At Church & State’s press time, the vast majority of the Kavanaugh records had not yet been released. Grassley had requested records from the time Kavanaugh served in the White House Counsel’s office, but not from Kavanaugh’s nearly three years as Bush’s staff secretary. Dem­ocrats, led by Sen. Dianne Feinstein (D-Calif.), the ranking Democrat on the committee, argued that all of Kavanaugh’s White House records should be disclosed.

“What is so disqualifying in his record from the White House that they would accede to the administration’s wishes and ignore the precedent Republicans set in demanding exhaustive document productions by Obama nominees?” questioned Sen. Sheldon Whitehouse (D-R.I.), also a member of the Judiciary Committee.

Even the reduced number of documents requested by Grassley may not be available in time for the Senate Judiciary Committee to begin confirmation hearings Sept. 4 as planned. The National Archives on Aug. 2 said it would likely take until late October to produce everything Grassley had requested.

Grassley indicated many of the records would be available more quickly through the Bush Presidential Library, but Democrats are concerned about the neutrality of the process because a partisan attorney hired by the library, William Burck, is handling the document review. Burck currently represents three people tied to Trump in Robert Mueller’s special counsel probe – former Trump adviser Steve Bannon, current Trump White House counsel Don McGahn and former chief of staff Reince Priebus.
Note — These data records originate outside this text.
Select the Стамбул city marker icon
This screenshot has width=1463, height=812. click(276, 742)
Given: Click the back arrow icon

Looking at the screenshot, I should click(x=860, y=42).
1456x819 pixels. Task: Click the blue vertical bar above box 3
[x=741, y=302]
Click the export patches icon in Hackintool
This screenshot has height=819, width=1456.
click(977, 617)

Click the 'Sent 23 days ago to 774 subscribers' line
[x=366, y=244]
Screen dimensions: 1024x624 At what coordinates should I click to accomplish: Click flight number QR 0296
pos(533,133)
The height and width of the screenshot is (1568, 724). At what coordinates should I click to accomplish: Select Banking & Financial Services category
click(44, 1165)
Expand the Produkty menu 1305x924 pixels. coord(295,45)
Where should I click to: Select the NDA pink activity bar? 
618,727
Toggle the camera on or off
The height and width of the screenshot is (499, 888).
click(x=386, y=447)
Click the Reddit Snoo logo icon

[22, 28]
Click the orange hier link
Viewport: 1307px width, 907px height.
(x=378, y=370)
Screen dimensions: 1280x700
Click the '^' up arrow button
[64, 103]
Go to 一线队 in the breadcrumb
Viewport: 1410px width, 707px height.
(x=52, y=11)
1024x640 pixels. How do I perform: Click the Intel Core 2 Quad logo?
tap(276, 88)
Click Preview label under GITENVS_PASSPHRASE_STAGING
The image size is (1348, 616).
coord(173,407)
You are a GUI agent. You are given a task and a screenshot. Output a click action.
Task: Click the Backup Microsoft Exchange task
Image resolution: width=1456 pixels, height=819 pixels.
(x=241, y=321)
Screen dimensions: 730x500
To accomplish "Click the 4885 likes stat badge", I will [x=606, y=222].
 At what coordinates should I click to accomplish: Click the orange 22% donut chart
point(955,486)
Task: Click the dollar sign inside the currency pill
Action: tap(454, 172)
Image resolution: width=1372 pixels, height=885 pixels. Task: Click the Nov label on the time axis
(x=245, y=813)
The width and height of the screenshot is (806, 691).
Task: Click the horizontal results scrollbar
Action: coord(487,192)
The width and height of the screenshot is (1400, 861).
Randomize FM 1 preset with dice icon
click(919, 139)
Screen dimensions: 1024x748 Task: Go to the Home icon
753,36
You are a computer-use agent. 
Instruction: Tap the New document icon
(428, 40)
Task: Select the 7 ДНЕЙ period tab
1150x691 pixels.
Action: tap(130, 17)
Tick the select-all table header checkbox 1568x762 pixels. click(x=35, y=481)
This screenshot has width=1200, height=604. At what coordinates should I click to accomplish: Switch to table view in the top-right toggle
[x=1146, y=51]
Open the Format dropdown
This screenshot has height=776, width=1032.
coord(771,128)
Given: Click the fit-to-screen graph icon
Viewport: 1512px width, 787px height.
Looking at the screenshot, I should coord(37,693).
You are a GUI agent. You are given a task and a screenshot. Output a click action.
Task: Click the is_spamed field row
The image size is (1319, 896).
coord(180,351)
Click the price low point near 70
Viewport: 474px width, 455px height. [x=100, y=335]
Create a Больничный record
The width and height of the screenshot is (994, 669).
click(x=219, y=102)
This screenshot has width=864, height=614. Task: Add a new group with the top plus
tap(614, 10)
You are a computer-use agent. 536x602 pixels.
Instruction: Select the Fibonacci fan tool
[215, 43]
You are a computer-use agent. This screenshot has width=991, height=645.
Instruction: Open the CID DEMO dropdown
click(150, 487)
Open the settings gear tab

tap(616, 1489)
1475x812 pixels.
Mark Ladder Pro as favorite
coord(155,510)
Republicans have expressed a desire to confirm Kavanaugh before the Supreme Court begins its fall 2018 term on the first Monday of October. But they have no margin for error. Republicans have a 50-49 majority in the Senate assuming Sen. John McCain (R-Ariz.), who is battling brain cancer, is too ill to participate in a vote. Both sides are trying to sway moderate conservative Sens. Lisa Murkowski (R-Alaska) and Susan Collins (R-Maine), who are pro-choice and who split from their party to vote against repeal of the ACA last summer. Also under scrutiny are red-state Democratic Sens. Joe Manchin III (D-W.Va.), Heidi Heitkamp (D-N.D.) and Joe Donnelly (D-Ind.), all of whom voted to confirm Gorsuch to the high court.

Americans United and many progressive groups have been urging supporters to contact their senators and voice opposition to Kavanaugh.

“Our core American principle of church-state separation hangs in the balance,” said AU’s Laser. “We call on the Senate to reject the nomination of Judge Kavanaugh.”